* **Provided passage**:
Lucy Vickery

Spectator competition winners: Covid’s metamorphoses

‘Diana and Actaeon’, 1556-9, by Titian [photosublime / Alamy Stock Photo] 
issue 05 February 2022

In Competition No. 3234, you were invited to submit either a poem or a short story entitled ‘Covid’s metamorphoses’.

Thanks are due to Frank Upton, who suggested this tremendous and timely challenge. It attracted a pleasingly large and diverse entry (overwhelmingly made up of verse rather than prose), in which the limerick was well represented. Here is an example from Jerome Betts:

A virus with spikes like a mine Whose effects can be no less malign  Has a trick that’s worth noting  As it changes its coating To defeat each fresh vaccine design.

Other highlights included a riff, from R.M. Goddard, on ‘Ghost Town’ by the Specials, Martin Parker’s twist on Noël Coward’s ‘Don’t Let’s Be Beastly to the Germans’ and Yeatsian echoes courtesy of Max Ross.

The winning entries are printed below and earn their authors £25 each.

The virus dealt me an Olympian blow, Left me like Io — ravished from on high, So reeling, so brain-fogged, I didn’t know Whether I was a quadruped or bi.

* **Data supplied**:
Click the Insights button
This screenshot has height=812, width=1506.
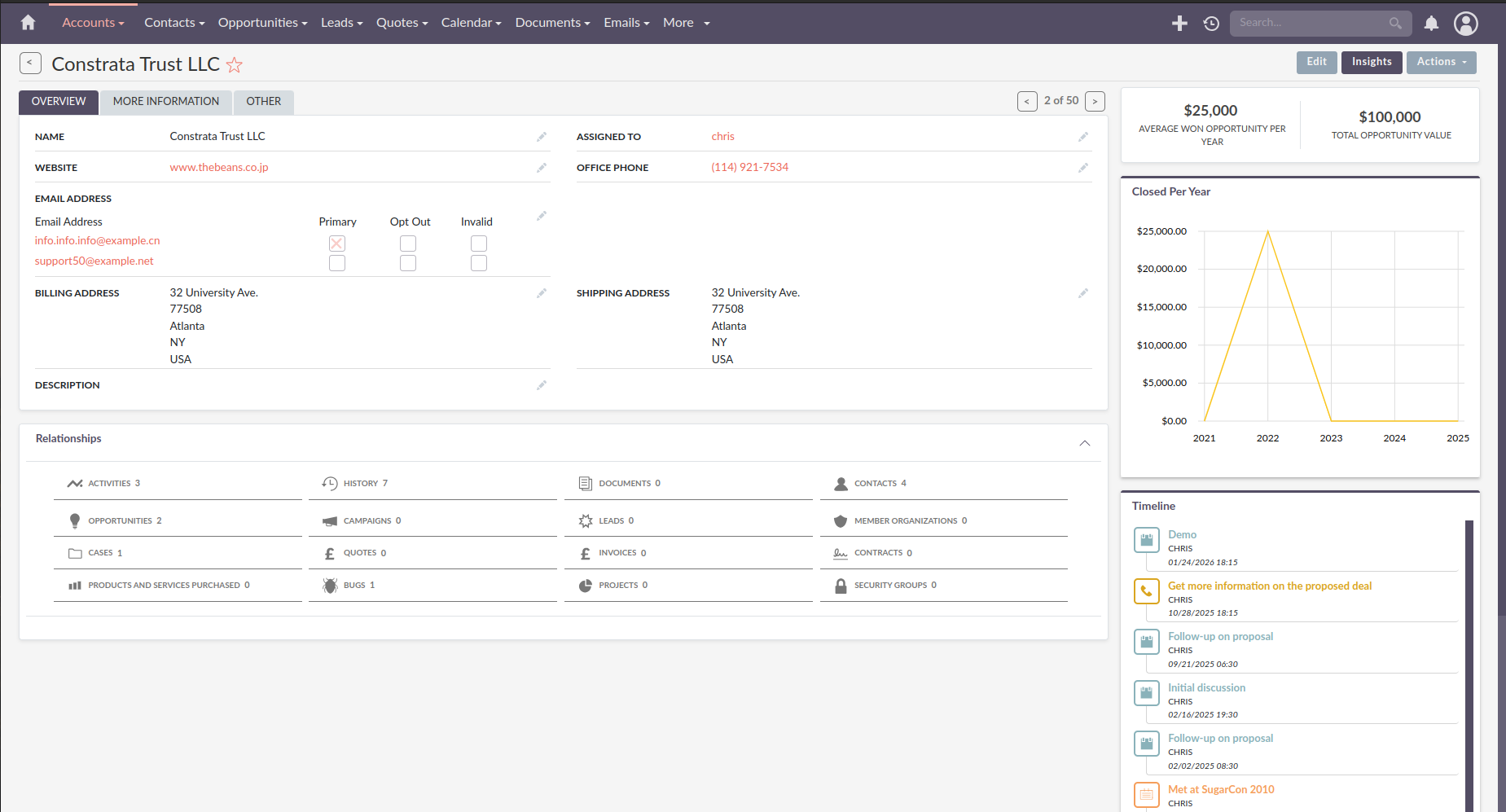(x=1372, y=62)
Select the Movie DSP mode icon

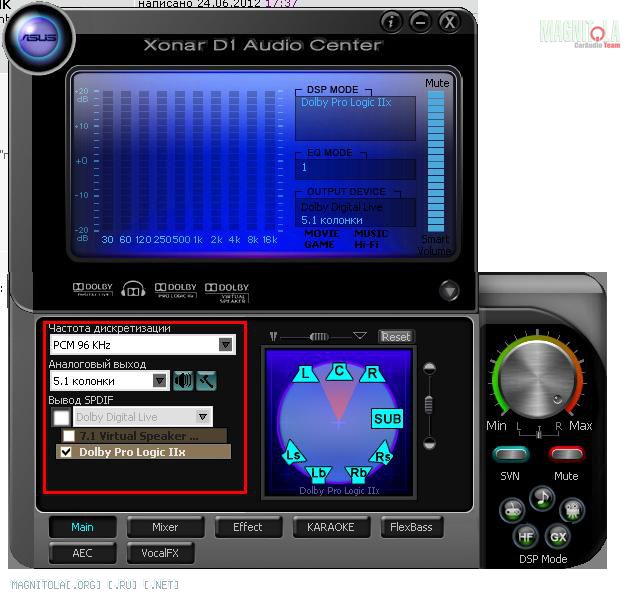point(571,510)
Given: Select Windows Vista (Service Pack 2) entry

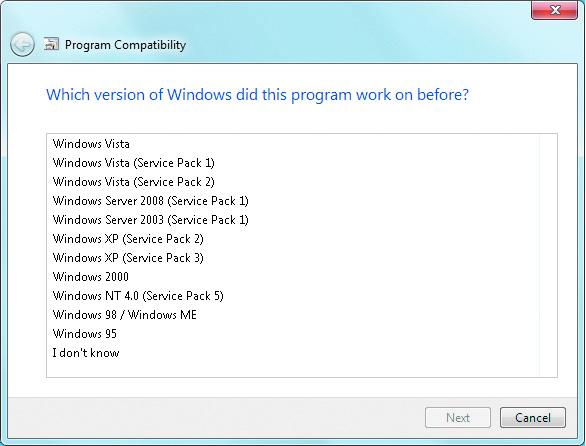Looking at the screenshot, I should pyautogui.click(x=133, y=182).
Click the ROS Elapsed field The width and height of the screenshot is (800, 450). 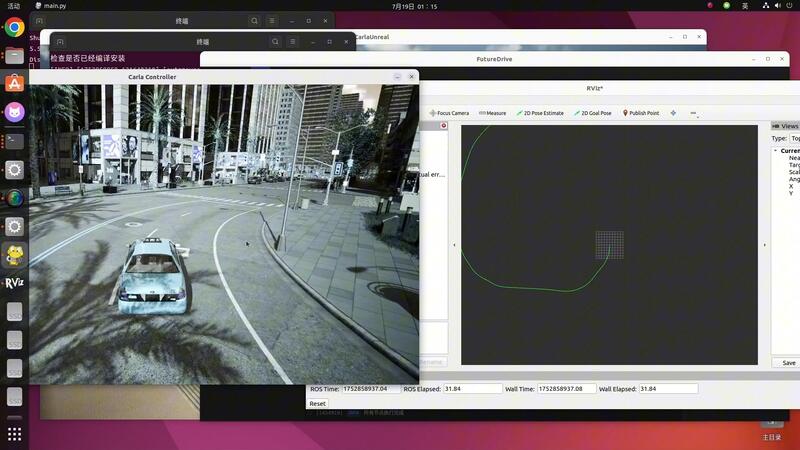(473, 388)
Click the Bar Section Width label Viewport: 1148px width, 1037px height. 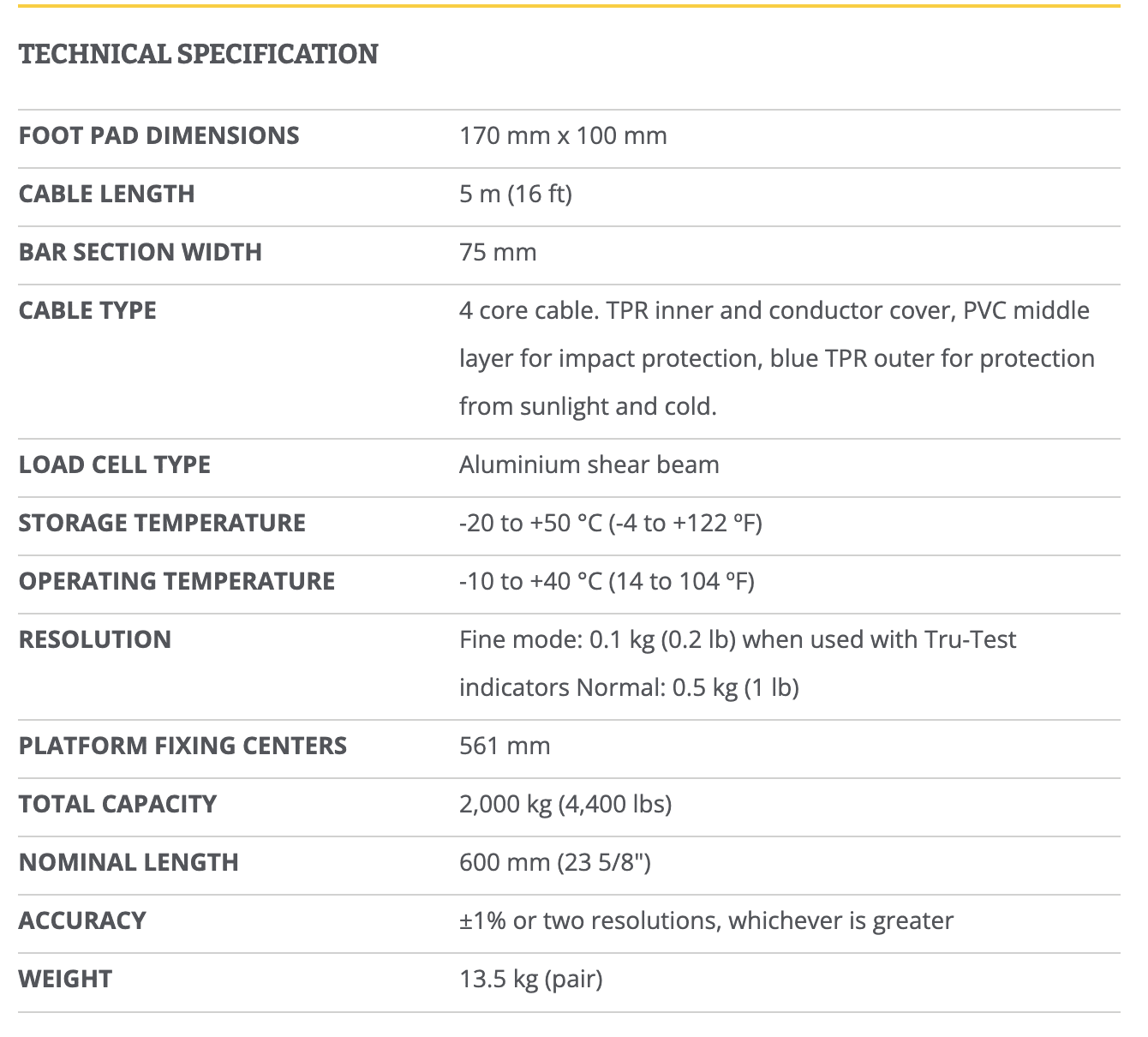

* **Exercise tasks**:
1. In the Spectator competition article, which entrants does the text name as the authors of particular entries? List them all.
2. Reproduce the Spectator competition article, from "Lucy Vickery" down to "fresh vaccine design.".

* **Task answers**:
1.
Jerome Betts
R.M. Goddard
Martin Parker
Max Ross

2.
Lucy Vickery

Spectator competition winners: Covid’s metamorphoses

‘Diana and Actaeon’, 1556-9, by Titian [photosublime / Alamy Stock Photo] 
issue 05 February 2022

In Competition No. 3234, you were invited to submit either a poem or a short story entitled ‘Covid’s metamorphoses’.

Thanks are due to Frank Upton, who suggested this tremendous and timely challenge. It attracted a pleasingly large and diverse entry (overwhelmingly made up of verse rather than prose), in which the limerick was well represented. Here is an example from Jerome Betts:

A virus with spikes like a mine Whose effects can be no less malign  Has a trick that’s worth noting  As it changes its coating To defeat each fresh vaccine design.